JB: We like to share information. We have had such a process of learning, and figuring things out. A process of discovery, and understanding why things work, and don't work. What we've learned is that you have to change through the technological times and seasons. For example, we meet not just younger artists, but artists who have experience. Yet maybe their situation has changed, such as from having been on a label to becoming an independent artist. That change is a paradigm shift. You have to literally learn how to think completely differently because you're functioning different.
MB: Jean's group Zhané was formed 25 years ago. To look ahead 25 years to right now, and totally reinvent yourself was tough. It was challenging for us, because that brand was so big. But the blessing of it is when we came into jazz, it is not like she has to say, "I'm Jean formerly of Zhané." Her name is just Jean Baylor. People sometimes had no idea she was a part of Zhané." For The Baylor Project, now the audience is able to connect the dots, realizing that Jean is from the group Zhané. And most people say, "I had no idea." That is the power of re-invention. To re-invent yourself is a blessing from God.
AAJ: Marcus, it seems like you are a big inspiration to a lot of drummers? Do you hang out with a lot of drummers, and give them tips?
MB: We are based outside of New York City. I always enjoy hanging out with them. I enjoy any chance I get to speak to the next generation. It is a learning experience for me too. Some of the musicians and drummers on the scene did the same for me. They imparted information to me when I first moved to New York, and was a student at the New School.
I've been blessed to have a lot of mentors in my life. Just like someone passed the information to me, I want to do the same thing in terms of gigs, or recommendations.
AAJ: Are you currently writing and doing production for other artists?
MB: Currently, we've been focusing on this new record. But based off of our recent success, artists are starting to reach out. Jean and I have our own studio, and we have always produced music. We started writing together around 2004. Our first independent record came out in 2007 under Jean Baylor as the artist. Jean was really the person that pulled me into writing and production. Her work is featured on Grammy Award-winning artist Mary J. Blige's record, and she had a few songs for the HBO movie Disappearing Acts with Sanaa Lathan. She has also worked on stuff for Grammy-nominated R&B group SWV and a couple of other notable music artists.
JB: We're getting into doing work for other artists as well. You know, you have songs and ideas that you think would be better suited for another artists. We did something for Philadelphia singer Carol Riddick's album. She has been around for some time and is a great singer. We wrote and produced music for the movie Of Boys and Men, produced by Robert Townsend and starring Angela Bassett (Golden Globe-Award winner, Marvel's Black Panther).

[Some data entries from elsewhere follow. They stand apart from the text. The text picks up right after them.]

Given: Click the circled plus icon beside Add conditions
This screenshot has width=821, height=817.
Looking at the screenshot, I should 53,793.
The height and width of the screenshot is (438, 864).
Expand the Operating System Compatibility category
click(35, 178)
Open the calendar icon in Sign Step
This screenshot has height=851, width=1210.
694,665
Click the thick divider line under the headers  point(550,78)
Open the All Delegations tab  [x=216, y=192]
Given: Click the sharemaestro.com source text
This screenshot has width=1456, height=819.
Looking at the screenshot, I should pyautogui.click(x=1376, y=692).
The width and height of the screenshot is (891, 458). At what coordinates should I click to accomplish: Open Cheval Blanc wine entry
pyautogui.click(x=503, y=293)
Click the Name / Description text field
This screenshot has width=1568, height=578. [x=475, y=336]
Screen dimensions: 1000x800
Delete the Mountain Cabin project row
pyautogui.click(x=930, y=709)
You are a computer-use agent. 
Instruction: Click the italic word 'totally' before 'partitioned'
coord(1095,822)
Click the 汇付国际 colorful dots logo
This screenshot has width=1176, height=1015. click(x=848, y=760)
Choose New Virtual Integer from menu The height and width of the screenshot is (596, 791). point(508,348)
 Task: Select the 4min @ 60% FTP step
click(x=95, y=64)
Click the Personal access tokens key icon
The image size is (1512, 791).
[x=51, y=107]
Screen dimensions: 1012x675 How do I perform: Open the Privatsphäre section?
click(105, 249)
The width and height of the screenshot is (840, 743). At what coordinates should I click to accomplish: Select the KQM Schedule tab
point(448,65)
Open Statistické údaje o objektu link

We worked in the studio and collaborated with Grammy nominee and one of Philadelphia's super-producers, Carvin Haggins.
We are able to take those production experiences into what we do for our own group, The Baylor Project. All of those experiences have helped cultivate our sound. We don't really see music as genres, but we see music that was born out of the African American community. So, I don't necessarily think R&B, gospel, soul and jazz. It is just music that feels good, and that comes naturally, spiritually and emotionally.
AAJ: Is there a new album coming out soon?
JB: Yes, yes, and yes! I am so excited. We started working on our album. We had our first session. We are three songs in. The last time we had to kind of figure out the concept. This time, we have the concept, and now we are creating the music to go with it. It's always fun. Doing the music is the most fun part. That's just who we are and what we do. And then we kind of frame everything around the music.
MB: And you also spend your own money. We did our first album, independently, on our label, Be A Light. We are not signed to a label or anything. We are still doing it ourselves and it's a blessing.